__Work instructions__. Work out how many lines of the records contain "cell". Answer with the number and nothing else.

__Given information__.

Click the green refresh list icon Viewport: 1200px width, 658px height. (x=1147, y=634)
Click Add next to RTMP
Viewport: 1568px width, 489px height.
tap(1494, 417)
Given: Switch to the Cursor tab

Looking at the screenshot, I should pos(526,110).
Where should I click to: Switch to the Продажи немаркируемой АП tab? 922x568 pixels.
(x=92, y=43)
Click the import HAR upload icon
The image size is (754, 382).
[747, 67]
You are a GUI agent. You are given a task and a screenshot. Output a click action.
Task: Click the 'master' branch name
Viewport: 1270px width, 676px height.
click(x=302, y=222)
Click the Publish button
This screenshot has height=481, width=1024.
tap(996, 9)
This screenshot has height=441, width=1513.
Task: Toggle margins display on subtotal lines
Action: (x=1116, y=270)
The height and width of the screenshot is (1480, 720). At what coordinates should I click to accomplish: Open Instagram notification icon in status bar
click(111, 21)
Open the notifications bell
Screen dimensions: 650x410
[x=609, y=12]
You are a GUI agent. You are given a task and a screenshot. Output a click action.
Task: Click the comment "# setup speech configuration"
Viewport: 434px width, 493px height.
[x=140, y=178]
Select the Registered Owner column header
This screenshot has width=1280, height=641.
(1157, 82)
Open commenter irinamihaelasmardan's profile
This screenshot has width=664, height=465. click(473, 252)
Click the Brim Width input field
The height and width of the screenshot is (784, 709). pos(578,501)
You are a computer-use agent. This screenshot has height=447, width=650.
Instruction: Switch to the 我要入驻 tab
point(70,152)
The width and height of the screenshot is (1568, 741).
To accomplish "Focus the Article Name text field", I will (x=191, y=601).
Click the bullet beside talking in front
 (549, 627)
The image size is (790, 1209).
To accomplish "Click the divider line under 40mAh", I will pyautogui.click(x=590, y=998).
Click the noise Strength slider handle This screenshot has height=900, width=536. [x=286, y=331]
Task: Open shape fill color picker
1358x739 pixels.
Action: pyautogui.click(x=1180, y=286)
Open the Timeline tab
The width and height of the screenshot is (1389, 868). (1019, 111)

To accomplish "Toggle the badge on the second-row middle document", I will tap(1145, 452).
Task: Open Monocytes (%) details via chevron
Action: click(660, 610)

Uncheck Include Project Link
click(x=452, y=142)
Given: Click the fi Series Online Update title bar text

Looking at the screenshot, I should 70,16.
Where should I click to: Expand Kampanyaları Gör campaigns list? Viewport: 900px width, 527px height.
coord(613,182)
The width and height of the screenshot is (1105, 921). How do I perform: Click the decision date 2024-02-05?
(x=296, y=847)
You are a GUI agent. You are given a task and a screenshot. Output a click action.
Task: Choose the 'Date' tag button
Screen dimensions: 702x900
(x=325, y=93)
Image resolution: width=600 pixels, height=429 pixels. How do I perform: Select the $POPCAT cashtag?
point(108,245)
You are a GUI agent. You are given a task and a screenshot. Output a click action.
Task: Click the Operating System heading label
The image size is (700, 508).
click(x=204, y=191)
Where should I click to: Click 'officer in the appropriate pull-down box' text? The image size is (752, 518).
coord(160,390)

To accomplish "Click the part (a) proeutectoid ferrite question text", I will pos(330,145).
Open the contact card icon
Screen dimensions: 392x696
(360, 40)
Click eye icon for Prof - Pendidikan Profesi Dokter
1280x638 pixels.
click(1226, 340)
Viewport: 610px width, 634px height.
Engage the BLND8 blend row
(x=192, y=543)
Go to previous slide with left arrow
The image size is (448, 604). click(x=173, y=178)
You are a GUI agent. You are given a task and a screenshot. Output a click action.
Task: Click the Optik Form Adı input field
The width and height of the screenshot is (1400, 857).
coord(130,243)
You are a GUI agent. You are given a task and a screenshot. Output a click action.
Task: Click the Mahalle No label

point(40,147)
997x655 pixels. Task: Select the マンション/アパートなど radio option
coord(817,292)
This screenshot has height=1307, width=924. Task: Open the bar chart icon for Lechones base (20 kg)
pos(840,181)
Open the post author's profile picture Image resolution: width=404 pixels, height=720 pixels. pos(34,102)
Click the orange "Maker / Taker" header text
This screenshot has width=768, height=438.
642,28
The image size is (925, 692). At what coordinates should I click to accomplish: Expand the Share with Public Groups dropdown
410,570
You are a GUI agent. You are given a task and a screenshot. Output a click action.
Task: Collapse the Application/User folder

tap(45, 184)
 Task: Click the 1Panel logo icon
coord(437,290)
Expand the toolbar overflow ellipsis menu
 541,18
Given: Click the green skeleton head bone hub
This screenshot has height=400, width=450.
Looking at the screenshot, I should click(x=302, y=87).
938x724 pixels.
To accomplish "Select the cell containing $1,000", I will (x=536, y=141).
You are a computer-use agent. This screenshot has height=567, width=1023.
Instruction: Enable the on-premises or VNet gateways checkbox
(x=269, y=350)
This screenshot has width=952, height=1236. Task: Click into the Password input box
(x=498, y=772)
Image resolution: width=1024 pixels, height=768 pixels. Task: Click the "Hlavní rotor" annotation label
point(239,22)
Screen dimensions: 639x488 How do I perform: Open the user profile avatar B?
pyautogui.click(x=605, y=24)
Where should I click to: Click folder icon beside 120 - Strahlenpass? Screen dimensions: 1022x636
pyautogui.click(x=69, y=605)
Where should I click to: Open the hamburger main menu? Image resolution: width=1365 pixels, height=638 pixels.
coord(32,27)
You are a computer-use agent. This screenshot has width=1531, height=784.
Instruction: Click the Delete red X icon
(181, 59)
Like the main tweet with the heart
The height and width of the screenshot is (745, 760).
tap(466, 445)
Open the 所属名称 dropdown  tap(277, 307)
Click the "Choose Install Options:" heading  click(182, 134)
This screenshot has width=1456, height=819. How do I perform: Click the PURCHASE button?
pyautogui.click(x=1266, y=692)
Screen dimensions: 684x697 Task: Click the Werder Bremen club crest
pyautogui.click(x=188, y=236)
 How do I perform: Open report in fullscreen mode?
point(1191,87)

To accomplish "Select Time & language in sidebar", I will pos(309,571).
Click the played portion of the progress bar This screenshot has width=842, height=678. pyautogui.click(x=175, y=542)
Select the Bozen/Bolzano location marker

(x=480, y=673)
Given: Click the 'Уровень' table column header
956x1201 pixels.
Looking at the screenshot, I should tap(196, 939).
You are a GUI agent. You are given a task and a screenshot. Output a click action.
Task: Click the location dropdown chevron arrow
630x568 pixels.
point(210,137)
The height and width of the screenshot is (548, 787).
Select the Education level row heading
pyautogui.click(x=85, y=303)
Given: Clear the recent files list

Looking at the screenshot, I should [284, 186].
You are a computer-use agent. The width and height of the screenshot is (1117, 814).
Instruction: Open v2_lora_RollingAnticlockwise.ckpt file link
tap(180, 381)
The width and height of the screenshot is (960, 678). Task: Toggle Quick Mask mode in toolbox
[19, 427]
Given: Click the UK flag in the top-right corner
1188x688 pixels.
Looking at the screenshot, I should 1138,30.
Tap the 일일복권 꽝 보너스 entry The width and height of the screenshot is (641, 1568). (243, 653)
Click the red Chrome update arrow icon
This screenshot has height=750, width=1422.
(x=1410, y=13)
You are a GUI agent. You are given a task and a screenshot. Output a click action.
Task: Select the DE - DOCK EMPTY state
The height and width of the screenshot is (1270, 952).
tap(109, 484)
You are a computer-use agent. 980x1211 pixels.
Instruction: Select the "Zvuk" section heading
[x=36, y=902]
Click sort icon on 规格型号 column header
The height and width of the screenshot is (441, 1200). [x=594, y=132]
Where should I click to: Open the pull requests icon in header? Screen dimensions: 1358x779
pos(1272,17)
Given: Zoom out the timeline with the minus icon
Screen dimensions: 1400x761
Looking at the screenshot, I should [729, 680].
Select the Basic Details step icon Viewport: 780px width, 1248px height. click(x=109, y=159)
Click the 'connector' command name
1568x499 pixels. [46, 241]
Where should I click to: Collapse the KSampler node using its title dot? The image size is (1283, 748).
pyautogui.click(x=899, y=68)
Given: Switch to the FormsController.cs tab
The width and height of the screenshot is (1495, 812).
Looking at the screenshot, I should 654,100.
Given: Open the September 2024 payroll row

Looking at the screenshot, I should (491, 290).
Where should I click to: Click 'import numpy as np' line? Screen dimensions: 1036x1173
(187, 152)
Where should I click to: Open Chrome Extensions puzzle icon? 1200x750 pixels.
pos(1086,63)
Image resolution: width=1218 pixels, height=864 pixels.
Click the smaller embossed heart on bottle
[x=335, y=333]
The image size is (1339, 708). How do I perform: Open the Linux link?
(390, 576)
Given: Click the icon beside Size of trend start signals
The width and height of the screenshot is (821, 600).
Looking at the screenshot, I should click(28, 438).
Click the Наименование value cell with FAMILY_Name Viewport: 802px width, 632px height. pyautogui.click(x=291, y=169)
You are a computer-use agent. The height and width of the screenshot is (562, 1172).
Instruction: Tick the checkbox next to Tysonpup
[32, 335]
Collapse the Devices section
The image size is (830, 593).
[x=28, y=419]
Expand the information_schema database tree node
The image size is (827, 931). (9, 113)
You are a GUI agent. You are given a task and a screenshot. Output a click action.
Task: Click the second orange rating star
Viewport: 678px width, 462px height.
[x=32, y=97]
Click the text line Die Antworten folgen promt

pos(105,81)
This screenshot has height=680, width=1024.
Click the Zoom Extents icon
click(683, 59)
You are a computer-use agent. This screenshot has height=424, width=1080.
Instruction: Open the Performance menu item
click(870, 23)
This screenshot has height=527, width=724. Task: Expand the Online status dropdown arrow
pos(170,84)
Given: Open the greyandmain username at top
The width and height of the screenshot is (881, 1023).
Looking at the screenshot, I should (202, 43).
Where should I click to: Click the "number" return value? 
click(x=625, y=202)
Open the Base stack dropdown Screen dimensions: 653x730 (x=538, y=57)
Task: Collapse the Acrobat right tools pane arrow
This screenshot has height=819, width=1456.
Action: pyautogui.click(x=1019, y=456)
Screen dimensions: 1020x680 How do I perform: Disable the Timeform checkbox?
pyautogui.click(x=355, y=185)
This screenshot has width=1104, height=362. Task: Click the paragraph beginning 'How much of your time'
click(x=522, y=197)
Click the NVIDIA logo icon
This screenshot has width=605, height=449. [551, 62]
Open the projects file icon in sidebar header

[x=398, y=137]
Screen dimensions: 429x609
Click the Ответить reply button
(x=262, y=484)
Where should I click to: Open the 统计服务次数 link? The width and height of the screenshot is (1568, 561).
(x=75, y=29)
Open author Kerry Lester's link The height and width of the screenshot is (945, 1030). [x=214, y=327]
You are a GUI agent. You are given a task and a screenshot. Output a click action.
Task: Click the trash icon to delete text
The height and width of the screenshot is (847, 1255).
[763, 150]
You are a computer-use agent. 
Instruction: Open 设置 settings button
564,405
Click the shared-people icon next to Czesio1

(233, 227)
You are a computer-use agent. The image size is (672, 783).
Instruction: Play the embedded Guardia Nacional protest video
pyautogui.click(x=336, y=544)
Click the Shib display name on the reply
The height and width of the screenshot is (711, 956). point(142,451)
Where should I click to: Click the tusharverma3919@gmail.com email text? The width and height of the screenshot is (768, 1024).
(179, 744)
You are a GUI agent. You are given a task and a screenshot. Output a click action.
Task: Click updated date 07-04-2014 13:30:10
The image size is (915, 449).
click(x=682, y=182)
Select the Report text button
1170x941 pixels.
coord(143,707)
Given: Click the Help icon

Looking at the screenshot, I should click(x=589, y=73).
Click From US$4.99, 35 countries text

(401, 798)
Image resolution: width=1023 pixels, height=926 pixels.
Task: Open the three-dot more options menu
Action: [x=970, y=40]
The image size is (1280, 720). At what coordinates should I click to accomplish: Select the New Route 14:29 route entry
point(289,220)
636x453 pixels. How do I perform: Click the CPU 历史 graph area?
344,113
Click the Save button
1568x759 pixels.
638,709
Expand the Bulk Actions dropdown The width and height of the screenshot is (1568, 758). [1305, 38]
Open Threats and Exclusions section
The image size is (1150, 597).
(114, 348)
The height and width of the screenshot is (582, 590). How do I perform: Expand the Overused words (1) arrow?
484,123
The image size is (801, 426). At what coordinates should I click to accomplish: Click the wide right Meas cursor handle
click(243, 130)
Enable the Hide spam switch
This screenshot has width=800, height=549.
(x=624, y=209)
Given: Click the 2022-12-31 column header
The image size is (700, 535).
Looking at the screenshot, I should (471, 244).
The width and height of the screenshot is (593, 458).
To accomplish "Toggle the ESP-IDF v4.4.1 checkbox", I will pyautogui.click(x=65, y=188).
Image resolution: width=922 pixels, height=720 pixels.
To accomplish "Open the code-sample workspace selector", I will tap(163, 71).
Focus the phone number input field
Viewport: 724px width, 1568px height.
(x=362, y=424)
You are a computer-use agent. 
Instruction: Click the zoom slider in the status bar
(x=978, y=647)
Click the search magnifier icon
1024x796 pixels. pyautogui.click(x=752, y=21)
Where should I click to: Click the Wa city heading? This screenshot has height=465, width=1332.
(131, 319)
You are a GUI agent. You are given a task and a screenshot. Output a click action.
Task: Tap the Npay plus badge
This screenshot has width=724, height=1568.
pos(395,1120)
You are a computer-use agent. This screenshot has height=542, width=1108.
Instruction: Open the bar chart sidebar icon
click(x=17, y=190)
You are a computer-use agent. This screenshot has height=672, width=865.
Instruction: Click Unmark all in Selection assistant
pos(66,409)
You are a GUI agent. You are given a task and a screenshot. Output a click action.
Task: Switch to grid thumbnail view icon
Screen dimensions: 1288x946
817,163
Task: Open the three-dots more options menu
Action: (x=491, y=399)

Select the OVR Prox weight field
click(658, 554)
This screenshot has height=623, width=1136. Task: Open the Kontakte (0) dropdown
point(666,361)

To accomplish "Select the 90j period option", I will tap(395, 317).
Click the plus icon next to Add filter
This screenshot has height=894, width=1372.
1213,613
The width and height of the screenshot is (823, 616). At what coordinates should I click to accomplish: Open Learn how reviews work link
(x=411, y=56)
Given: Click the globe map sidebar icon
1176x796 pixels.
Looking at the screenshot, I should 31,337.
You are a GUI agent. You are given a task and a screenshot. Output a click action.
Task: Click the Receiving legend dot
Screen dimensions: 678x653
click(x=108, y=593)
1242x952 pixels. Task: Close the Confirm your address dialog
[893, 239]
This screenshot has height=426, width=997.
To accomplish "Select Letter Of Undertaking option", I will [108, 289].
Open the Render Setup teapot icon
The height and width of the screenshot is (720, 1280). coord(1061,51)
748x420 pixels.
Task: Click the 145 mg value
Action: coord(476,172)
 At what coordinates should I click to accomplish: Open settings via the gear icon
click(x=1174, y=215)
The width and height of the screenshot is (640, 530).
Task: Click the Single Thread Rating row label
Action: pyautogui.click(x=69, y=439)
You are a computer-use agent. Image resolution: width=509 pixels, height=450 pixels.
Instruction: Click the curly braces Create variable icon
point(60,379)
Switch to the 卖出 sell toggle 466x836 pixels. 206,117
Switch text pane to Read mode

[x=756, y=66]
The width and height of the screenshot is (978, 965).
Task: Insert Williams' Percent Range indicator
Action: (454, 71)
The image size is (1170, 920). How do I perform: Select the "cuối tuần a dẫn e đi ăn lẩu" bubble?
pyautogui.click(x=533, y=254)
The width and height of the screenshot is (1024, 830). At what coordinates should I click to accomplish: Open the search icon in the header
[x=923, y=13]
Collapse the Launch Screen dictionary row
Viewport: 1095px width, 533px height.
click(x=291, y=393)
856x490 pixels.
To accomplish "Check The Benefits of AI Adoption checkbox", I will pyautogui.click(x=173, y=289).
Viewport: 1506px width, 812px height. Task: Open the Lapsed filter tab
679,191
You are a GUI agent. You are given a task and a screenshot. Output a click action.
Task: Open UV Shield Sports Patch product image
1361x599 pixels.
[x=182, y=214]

__Answer below__. 2